----- Record set -----

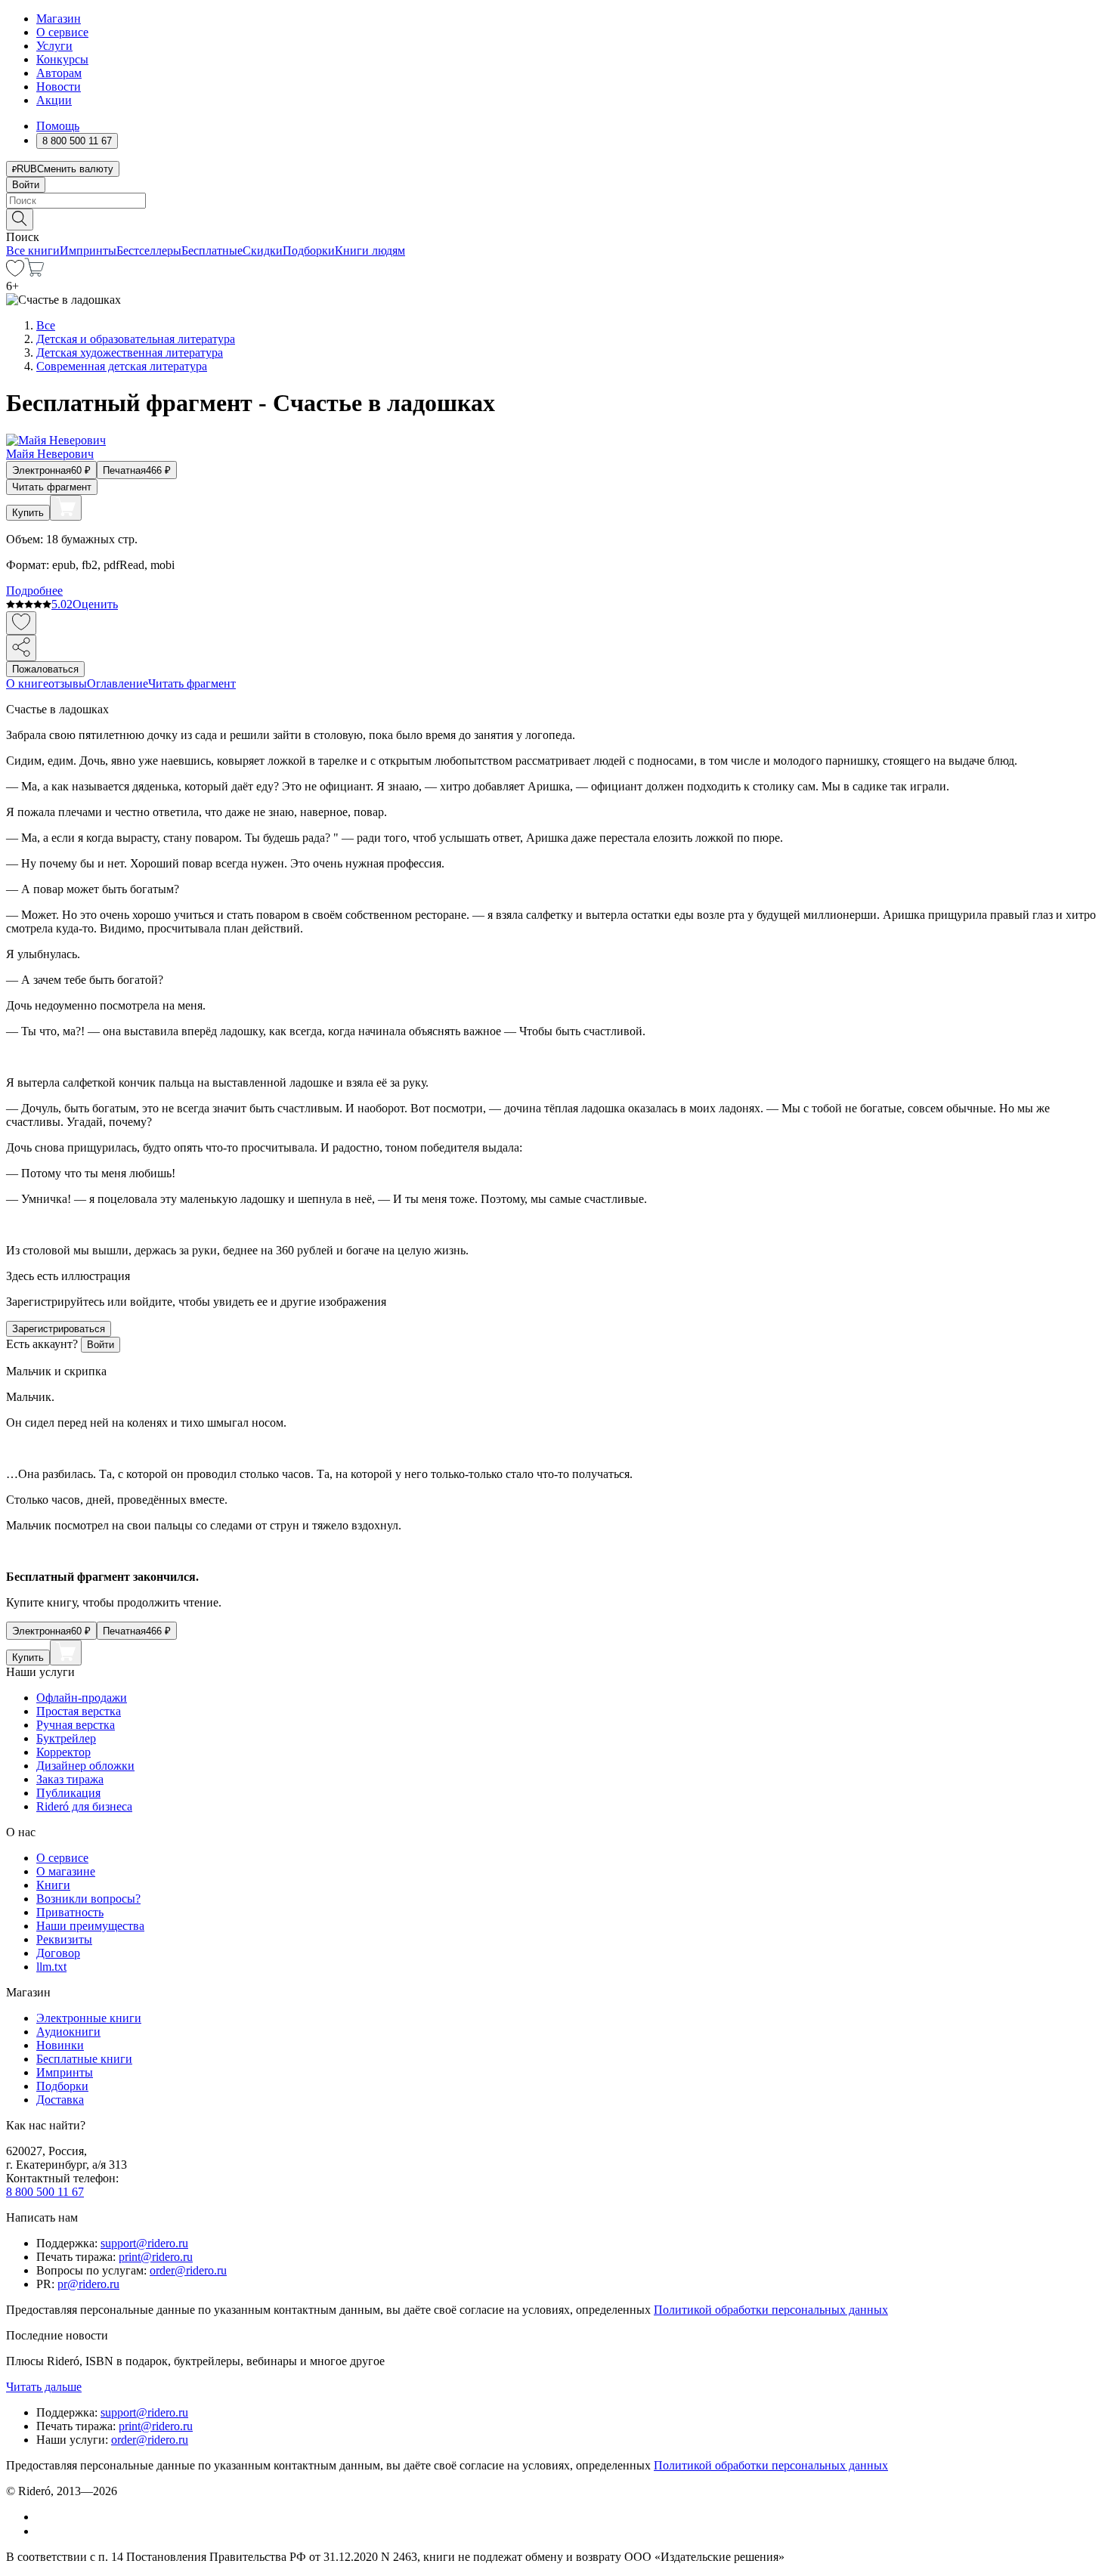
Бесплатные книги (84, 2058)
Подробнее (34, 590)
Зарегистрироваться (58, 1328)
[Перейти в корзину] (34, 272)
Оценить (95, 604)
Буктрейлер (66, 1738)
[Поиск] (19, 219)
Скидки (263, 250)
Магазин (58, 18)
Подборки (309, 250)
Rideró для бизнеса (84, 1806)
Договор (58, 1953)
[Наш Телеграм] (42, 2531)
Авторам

-----

* _Exercise prompt_
Output the listing exactly, pictures excluded.

* _Result of this task_
Бесплатные книги (84, 2058)
Подробнее (34, 590)
Зарегистрироваться (58, 1328)
[Перейти в корзину] (34, 272)
Оценить (95, 604)
Буктрейлер (66, 1738)
[Поиск] (19, 219)
Скидки (263, 250)
Магазин (58, 18)
Подборки (309, 250)
Rideró для бизнеса (84, 1806)
Договор (58, 1953)
[Наш Телеграм] (42, 2531)
Авторам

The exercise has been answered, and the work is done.